Brewbound: Brew Talks GABF: The Importance of Financial Stability and Maintaining Culture (Video)

“Executives from three mid-size craft breweries stressed the importance of building financial stability while also creating and maintaining their brewery cultures at a recent Brew Talks meetup, held during the 2017 Great American Beer Festival in Denver, Colorado.

During the panel discussion, hosted at Great Divide Brewing Company, John Bryant, the owner of No-Li Brewhouse, along with Wormtown Brewery managing partner David Fields and Great Divide senior director of finance Bryan Slekes, agreed that a strong balance sheet would help small beer companies avoid compromising their integrity.

“If you can get your balance sheet as strong as possible, it allows you to make the intelligent decisions you know to make,” Bryant said.

One path to establishing a strong financial base is through taproom sales, suggested Fields, whose brewery has built its business through local distribution.

“If you’re in a position to sell 100 percent of your beer in your taproom, do it,” Fields said. “Don’t worry about distribution just yet because you’ll get a really strong balance sheet really quickly if you don’t have to worry about managing a distributor relationship because it is a business within a business.”

Slekes echoed those suggestions, and argued that brewers should resist the urge to chase volume in faraway markets, even if they took on debt to scale their operations. He added that brewery owners should continually articulate those plans with investors and wholesalers.

“If that means I write a couple more bank memos every once in awhile, so be it,” he said.

Slekes also admitted that Great Divide had a “tough” 2016, but said the company is now on pace to sell about 40,000 barrels of beer this year. 60 percent of those sales will occur within the brewery’s home state of Colorado, he added.

In addition to distribution strategies, the group also discussed the importance of maintaining price integrity and earning mindshare with wholesalers through premium pricing.

“You’re one line item on probably 150, and you’ll be ranked on the dollars that you bring in and the percent black or red that you’re trending,” Bryant said, suggesting that brewers maintain strong margins and dollars on every item they sell to distributors.

Fields, meanwhile, urged brewers to build strong relationships with wholesalers, noting that they are ultimately a beer manufacturers largest customer.

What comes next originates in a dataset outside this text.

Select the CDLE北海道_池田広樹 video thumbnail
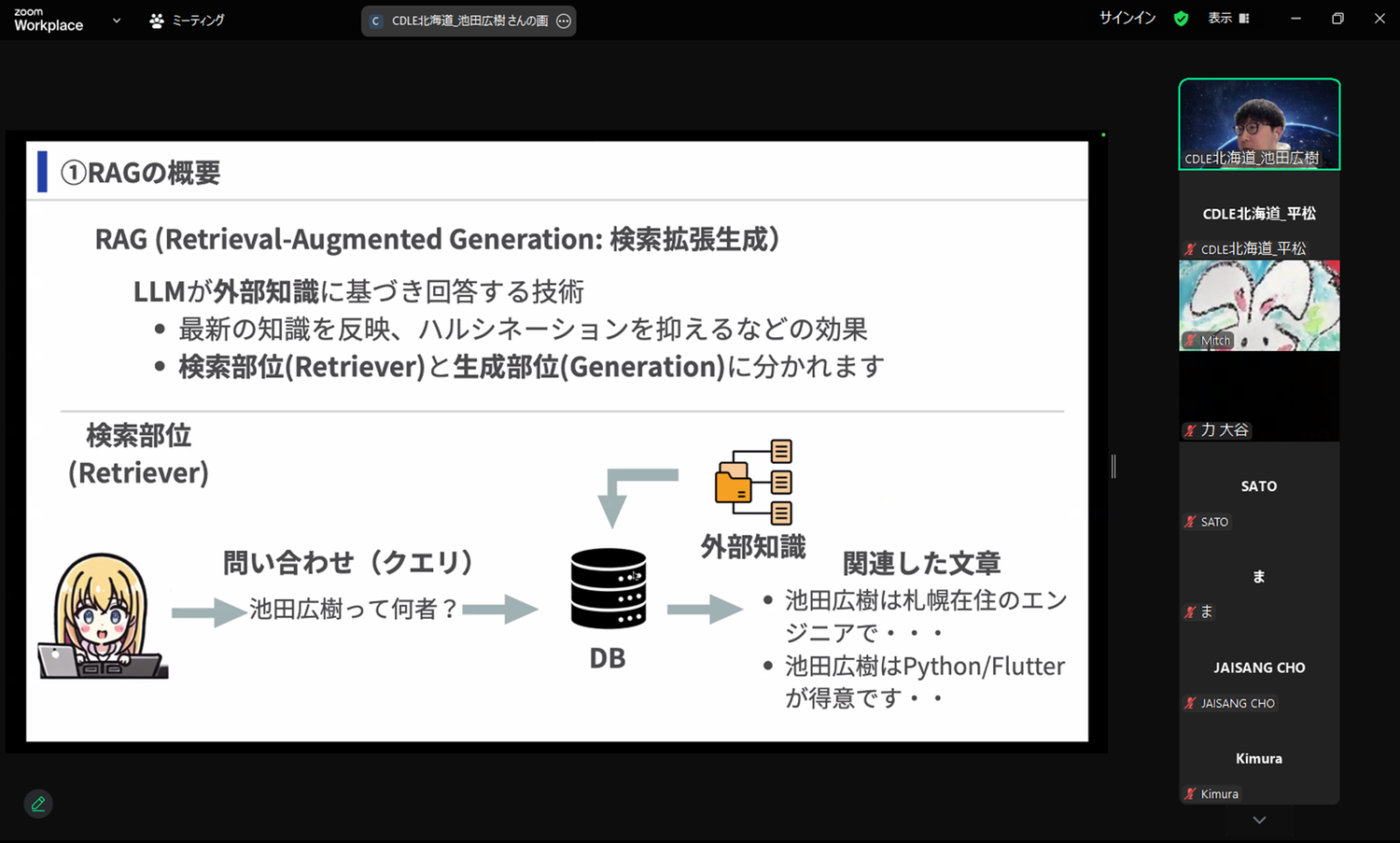This screenshot has height=843, width=1400. (x=1259, y=123)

To make his point, Fields recalled a time in 2012 when he had to work to strengthen a relationship with Boston’s Burke Distributing, who has since become Wormtown’s top beer distributor.

To do so, Fields said he asked Burke’s vice president of sales how the brewery could be a better partner. Here’s what he heard: “You are ruining relationships with some of our biggest customers because you cannot get us the beer we need.”

“That was an aha-moment for me,” Fields said.

At the time, Wormtown was only selling Burke about 50 cases of beer for off-premise accounts, and it wasn’t enough to satisfy demand from the wholesaler’s largest customer, who was accustomed to buying thousands of cases from larger brands.

After weighing the option of pulling back distribution from the market, Fields said Wormtown constructed a growth plan that would create more consistency for Burke.

“That was a challenge, and it was expensive to figure out how to make that happen, but we ultimately did,” he said, noting that Wormtown is on pace to produce about 27,000 barrels of beer in 2017.

Meanwhile, Bryant said he has worked to not only build No-Li into “a craft beer epicenter for the state of Washington,” where 90 percent of the company’s beer is sold, but also into “a cause.”

“If I don’t believe it’s a cause, then I shouldn’t get out of bed because it’s too much damn work,” he said. “You have to believe that it’s a cause and that because you exist in this room, the world’s a better place or craft beer is a better place or your community is a better place.”

No-Li’s path to 14,000 barrels of annual output hasn’t been without struggles, Bryant added. But his message for brewers was to keep taking risks.

“You’re either going to fight like a son of a bitch and figure it out, or you’re going to give up,” he said. “Don’t give up that strength.”